Saw backside of Jericho and observed the curves and thought about what might lie upon the inside and whether the present would be an accurate reflection of memory or if it might prove to be different.
It could be that which I remember as being amazing is less than that now because time changes everything or it could be just as good and maybe even better.
The song in my head and heart says as good or better but the time in which a man might go spelunking and or simple exploring hasn’t presented itself yet so speculation has been all that has been allowed.
Been doing a significant amount of thinking, even for me and have wondered if the writers I admire most write their stories as I do by gut or if they build an outline.
Wondered if maybe I ought to build such an outline as it might provide a clearer path to follow and have found myself laughing because every time I have tried to build such a thing circumstances have forced my hand.
Sometimes I delete comments people make on my Facebook posts and sometimes I delete comments people make here.
Occasionally people write me angry notes, emails and or text messages demanding I allow them to speak.
I rarely acknowledge their remarks and if I do respond it is often with flames and vigor.
You are in my virtual home and though I will do my best to be a good host I am not under any obligation to let you say whatever you wish.
If I find it offensive or think it is offensive to others I might choose to delete it.
It is not because I require safe spaces because I have a thick skin but because it is my fucking online home and I make arbitrary rules that require no explanation.
Count that double if you try to interpret or justify the demented, deranged and delusional rantings of the profoundly dumb.
The symbol of the sickness and infection that has taken center stage here shouldn’t require interpretation.
He should be able to speak clearly and if he can’t he needs to get the fuck out. This isn’t a Talmudic discussion.
I am not looking to see how Rashi or the Rambam interpreted a particular gemara and if I was I would be ok with it because I expect that.
It is not ok in this situation or circumstance. It is infuriating, disturbing and disgusting primarily because 0f the deplorable dunces who deign disdain for law ok for the dummy and not for others.
Why they can’t see the incongruence of claiming we are a nation of laws while allowing the Head Fool to dance around it blows me away and not as I wish.
I focused on exercises that would work my core, arms and back today.
Pulled, pushed and grunted through a significant amount of weight and then did 1.5 miles on the elliptical.
One of the kids at the gym asked me if I was sad or angry because they said my faces made it look as if it was so.
I said it might be both but didn’t elucidate further because I was irritated that no one who knows me has asked and irritated that such a childish thought pored through my head.
And then I thought about the 8,984,843 fights dad and I had while I was trying to prove I was my own man.

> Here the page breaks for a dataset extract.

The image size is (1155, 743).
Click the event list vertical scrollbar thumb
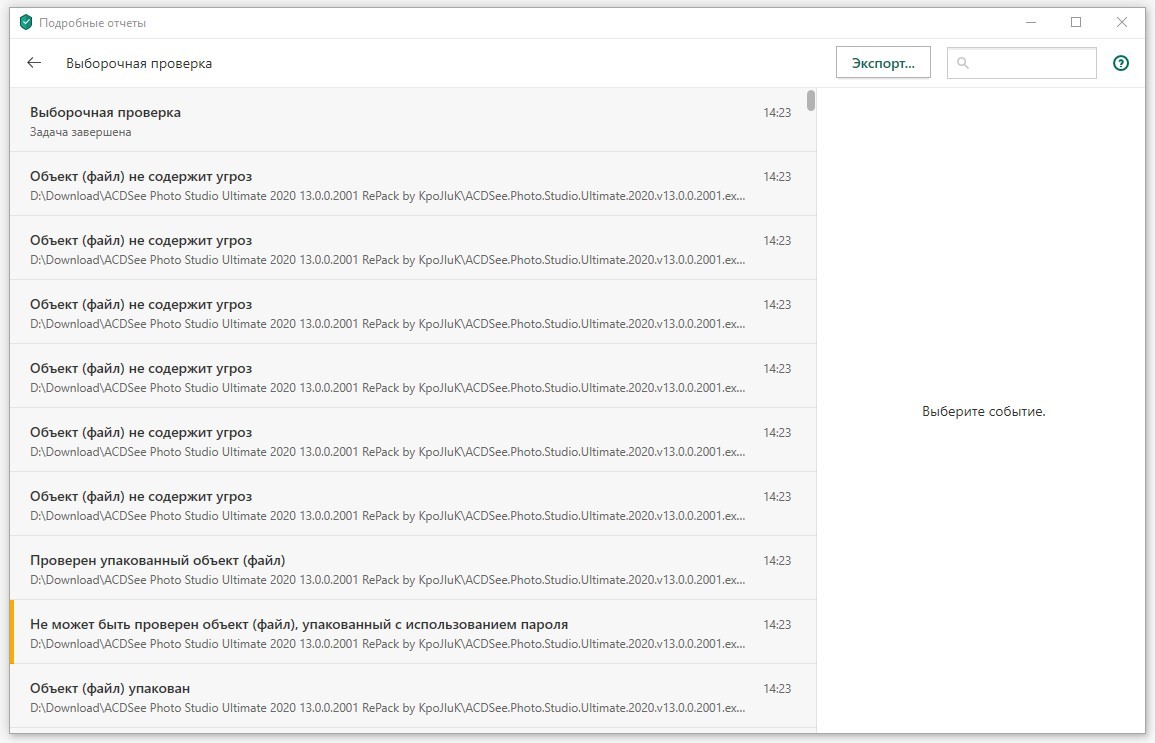[x=811, y=101]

Some of those are reflected upon me now because I am the father and my own son is wrestling with who he is to become.
The clickety-clack of the machine next to me derailed that particular line of thought and I caught a glance of a partial reflection.
I saw muscles ripple and for a brief moment wondered if what I saw was accurate or a ghost from 25 years ago.
Tug Of War
Three thoughts float through my head.
I am nearing the end of pledging my fraternity and one of the actives tell me he has seen everyone else change but me.

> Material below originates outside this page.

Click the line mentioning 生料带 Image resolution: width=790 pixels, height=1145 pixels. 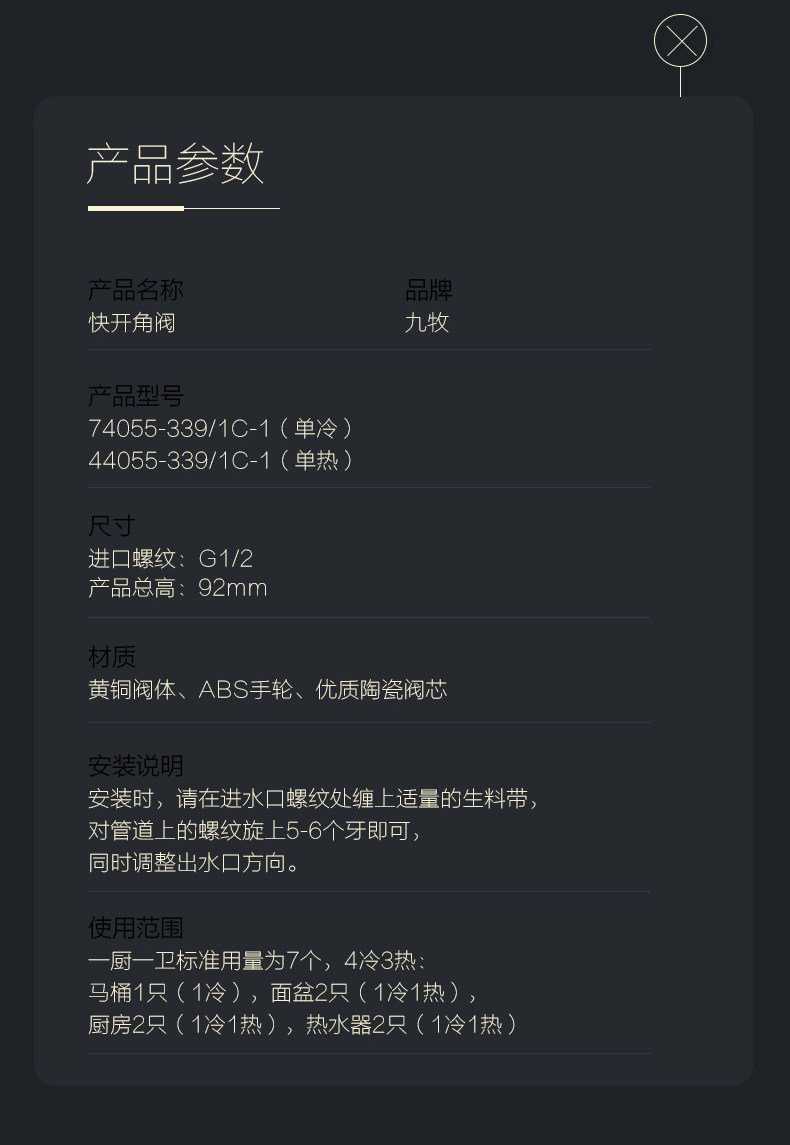(x=314, y=798)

Flash forward two years and I am part of the tug-of-war team and we are losing. We are getting dragged and some of the others are dropping the rope but I refuse.
Now I am starting to get pulled in a way that is unlikely to end the way I wish but I can’t quit.
Flash forward another two and I am listening to my rabbi talk about how no one changes or grows on Gilligan’s island and why we don’t want to live our lives like that.
Push forward several decades and I recognize the eyes, the hands and the feet but am not so sure about other parts.
I am still good about planting my feet and retaining my head. Still good at not being dragged along but wondering how much growth has taken place and whether there is ever a time where we say enough.
A moment where we declare our heads stuffed to capacity.
There is a story I know. It is a great adventure that has a beginning, a middle and an end but I can’t figure out whether the middle has arrived or passed.
Surely the ending hasn’t been written yet, at least not according to my gut.
So I wonder if I sat with my favorite writers and asked them about their process, would they talk of outlines or writing until you know you have written it all.
I am standing outside, staring at the curves, thinking about the walls and what lies on the inside.